▶ **AIM OF THE TASK**
Copy all of the records below verbatim, line for line.

— start —

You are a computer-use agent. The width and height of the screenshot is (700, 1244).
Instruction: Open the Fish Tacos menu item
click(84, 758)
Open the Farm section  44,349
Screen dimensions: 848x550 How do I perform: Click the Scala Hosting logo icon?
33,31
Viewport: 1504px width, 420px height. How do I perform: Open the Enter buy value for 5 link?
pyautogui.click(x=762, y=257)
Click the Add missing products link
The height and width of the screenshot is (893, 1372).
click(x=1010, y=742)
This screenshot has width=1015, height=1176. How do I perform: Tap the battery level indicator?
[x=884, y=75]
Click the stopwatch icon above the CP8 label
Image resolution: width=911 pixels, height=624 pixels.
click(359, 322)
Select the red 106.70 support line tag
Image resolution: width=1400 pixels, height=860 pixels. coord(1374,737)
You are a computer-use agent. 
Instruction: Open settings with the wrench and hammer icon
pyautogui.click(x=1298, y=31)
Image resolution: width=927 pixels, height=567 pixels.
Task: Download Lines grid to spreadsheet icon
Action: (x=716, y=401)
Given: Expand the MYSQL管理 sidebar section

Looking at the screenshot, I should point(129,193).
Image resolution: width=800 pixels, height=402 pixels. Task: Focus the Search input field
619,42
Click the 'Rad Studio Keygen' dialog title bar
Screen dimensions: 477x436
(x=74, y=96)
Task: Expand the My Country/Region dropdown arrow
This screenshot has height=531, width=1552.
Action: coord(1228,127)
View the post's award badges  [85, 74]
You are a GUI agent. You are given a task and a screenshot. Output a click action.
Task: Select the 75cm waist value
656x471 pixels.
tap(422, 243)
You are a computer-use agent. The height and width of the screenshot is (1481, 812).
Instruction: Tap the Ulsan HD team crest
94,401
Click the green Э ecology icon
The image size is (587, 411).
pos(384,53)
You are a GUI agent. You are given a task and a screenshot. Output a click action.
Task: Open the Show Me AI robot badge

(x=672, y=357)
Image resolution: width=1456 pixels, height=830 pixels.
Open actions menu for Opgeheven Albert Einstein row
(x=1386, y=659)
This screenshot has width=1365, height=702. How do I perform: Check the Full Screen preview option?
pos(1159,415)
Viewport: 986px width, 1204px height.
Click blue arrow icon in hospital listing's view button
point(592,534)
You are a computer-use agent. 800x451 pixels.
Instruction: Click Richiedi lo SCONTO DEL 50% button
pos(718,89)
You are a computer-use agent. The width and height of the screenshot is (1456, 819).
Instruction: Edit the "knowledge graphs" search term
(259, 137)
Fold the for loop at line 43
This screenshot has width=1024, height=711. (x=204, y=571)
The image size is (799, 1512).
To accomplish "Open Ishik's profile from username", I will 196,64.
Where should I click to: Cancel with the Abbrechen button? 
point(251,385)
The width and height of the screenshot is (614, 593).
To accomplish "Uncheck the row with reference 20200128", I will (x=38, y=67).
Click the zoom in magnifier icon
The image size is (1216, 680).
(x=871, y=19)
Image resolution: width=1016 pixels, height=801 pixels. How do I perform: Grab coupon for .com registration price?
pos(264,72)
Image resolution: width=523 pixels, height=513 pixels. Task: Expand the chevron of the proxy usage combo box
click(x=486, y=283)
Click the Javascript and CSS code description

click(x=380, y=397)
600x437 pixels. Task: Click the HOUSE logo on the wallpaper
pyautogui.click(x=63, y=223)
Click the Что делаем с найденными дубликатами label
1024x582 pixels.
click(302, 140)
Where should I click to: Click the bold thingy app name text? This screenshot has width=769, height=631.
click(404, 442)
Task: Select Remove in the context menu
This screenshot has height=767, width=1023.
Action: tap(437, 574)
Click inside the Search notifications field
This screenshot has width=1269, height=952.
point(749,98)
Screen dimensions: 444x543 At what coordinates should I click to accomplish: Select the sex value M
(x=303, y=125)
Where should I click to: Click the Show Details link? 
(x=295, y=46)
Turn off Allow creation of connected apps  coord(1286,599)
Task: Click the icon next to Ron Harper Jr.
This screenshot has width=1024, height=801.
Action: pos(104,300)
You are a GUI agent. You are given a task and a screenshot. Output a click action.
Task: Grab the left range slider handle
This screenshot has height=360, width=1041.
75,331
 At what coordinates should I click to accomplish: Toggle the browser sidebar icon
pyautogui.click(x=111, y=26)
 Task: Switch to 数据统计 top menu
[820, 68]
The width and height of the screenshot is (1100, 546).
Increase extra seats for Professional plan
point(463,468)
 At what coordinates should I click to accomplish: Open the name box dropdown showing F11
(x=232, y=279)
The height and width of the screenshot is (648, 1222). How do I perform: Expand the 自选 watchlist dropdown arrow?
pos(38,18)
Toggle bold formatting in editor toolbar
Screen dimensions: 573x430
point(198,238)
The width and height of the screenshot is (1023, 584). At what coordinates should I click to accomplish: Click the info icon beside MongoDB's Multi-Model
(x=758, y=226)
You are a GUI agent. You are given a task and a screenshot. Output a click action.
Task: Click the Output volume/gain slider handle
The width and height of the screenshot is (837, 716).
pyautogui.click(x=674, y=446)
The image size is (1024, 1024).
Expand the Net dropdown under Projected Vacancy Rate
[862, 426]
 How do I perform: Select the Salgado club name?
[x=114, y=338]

— end —

▶ **EXERCISE OUTPUT**
You are a computer-use agent. The width and height of the screenshot is (700, 1244).
Instruction: Open the Fish Tacos menu item
click(84, 758)
Open the Farm section  44,349
Screen dimensions: 848x550 How do I perform: Click the Scala Hosting logo icon?
33,31
Viewport: 1504px width, 420px height. How do I perform: Open the Enter buy value for 5 link?
pyautogui.click(x=762, y=257)
Click the Add missing products link
The height and width of the screenshot is (893, 1372).
click(x=1010, y=742)
This screenshot has width=1015, height=1176. How do I perform: Tap the battery level indicator?
[x=884, y=75]
Click the stopwatch icon above the CP8 label
Image resolution: width=911 pixels, height=624 pixels.
click(359, 322)
Select the red 106.70 support line tag
Image resolution: width=1400 pixels, height=860 pixels. coord(1374,737)
You are a computer-use agent. 
Instruction: Open settings with the wrench and hammer icon
pyautogui.click(x=1298, y=31)
Image resolution: width=927 pixels, height=567 pixels.
Task: Download Lines grid to spreadsheet icon
Action: (x=716, y=401)
Given: Expand the MYSQL管理 sidebar section

Looking at the screenshot, I should point(129,193).
Image resolution: width=800 pixels, height=402 pixels. Task: Focus the Search input field
619,42
Click the 'Rad Studio Keygen' dialog title bar
Screen dimensions: 477x436
(x=74, y=96)
Task: Expand the My Country/Region dropdown arrow
This screenshot has height=531, width=1552.
Action: coord(1228,127)
View the post's award badges  [85, 74]
You are a GUI agent. You are given a task and a screenshot. Output a click action.
Task: Select the 75cm waist value
656x471 pixels.
tap(422, 243)
You are a computer-use agent. The height and width of the screenshot is (1481, 812).
Instruction: Tap the Ulsan HD team crest
94,401
Click the green Э ecology icon
The image size is (587, 411).
pos(384,53)
You are a GUI agent. You are given a task and a screenshot. Output a click action.
Task: Open the Show Me AI robot badge

(x=672, y=357)
Image resolution: width=1456 pixels, height=830 pixels.
Open actions menu for Opgeheven Albert Einstein row
(x=1386, y=659)
This screenshot has width=1365, height=702. How do I perform: Check the Full Screen preview option?
pos(1159,415)
Viewport: 986px width, 1204px height.
Click blue arrow icon in hospital listing's view button
point(592,534)
You are a computer-use agent. 800x451 pixels.
Instruction: Click Richiedi lo SCONTO DEL 50% button
pos(718,89)
You are a computer-use agent. The width and height of the screenshot is (1456, 819).
Instruction: Edit the "knowledge graphs" search term
(259, 137)
Fold the for loop at line 43
This screenshot has width=1024, height=711. (x=204, y=571)
The image size is (799, 1512).
To accomplish "Open Ishik's profile from username", I will 196,64.
Where should I click to: Cancel with the Abbrechen button? 
point(251,385)
The width and height of the screenshot is (614, 593).
To accomplish "Uncheck the row with reference 20200128", I will (x=38, y=67).
Click the zoom in magnifier icon
The image size is (1216, 680).
(x=871, y=19)
Image resolution: width=1016 pixels, height=801 pixels. How do I perform: Grab coupon for .com registration price?
pos(264,72)
Image resolution: width=523 pixels, height=513 pixels. Task: Expand the chevron of the proxy usage combo box
click(x=486, y=283)
Click the Javascript and CSS code description

click(x=380, y=397)
600x437 pixels. Task: Click the HOUSE logo on the wallpaper
pyautogui.click(x=63, y=223)
Click the Что делаем с найденными дубликатами label
1024x582 pixels.
click(302, 140)
Where should I click to: Click the bold thingy app name text? This screenshot has width=769, height=631.
click(404, 442)
Task: Select Remove in the context menu
This screenshot has height=767, width=1023.
Action: tap(437, 574)
Click inside the Search notifications field
This screenshot has width=1269, height=952.
point(749,98)
Screen dimensions: 444x543 At what coordinates should I click to accomplish: Select the sex value M
(x=303, y=125)
Where should I click to: Click the Show Details link? 
(x=295, y=46)
Turn off Allow creation of connected apps  coord(1286,599)
Task: Click the icon next to Ron Harper Jr.
This screenshot has width=1024, height=801.
Action: pos(104,300)
You are a GUI agent. You are given a task and a screenshot. Output a click action.
Task: Grab the left range slider handle
This screenshot has height=360, width=1041.
75,331
 At what coordinates should I click to accomplish: Toggle the browser sidebar icon
pyautogui.click(x=111, y=26)
 Task: Switch to 数据统计 top menu
[820, 68]
The width and height of the screenshot is (1100, 546).
Increase extra seats for Professional plan
point(463,468)
 At what coordinates should I click to accomplish: Open the name box dropdown showing F11
(x=232, y=279)
The height and width of the screenshot is (648, 1222). How do I perform: Expand the 自选 watchlist dropdown arrow?
pos(38,18)
Toggle bold formatting in editor toolbar
Screen dimensions: 573x430
point(198,238)
The width and height of the screenshot is (1023, 584). At what coordinates should I click to accomplish: Click the info icon beside MongoDB's Multi-Model
(x=758, y=226)
You are a GUI agent. You are given a task and a screenshot. Output a click action.
Task: Click the Output volume/gain slider handle
The width and height of the screenshot is (837, 716).
pyautogui.click(x=674, y=446)
The image size is (1024, 1024).
Expand the Net dropdown under Projected Vacancy Rate
[862, 426]
 How do I perform: Select the Salgado club name?
[x=114, y=338]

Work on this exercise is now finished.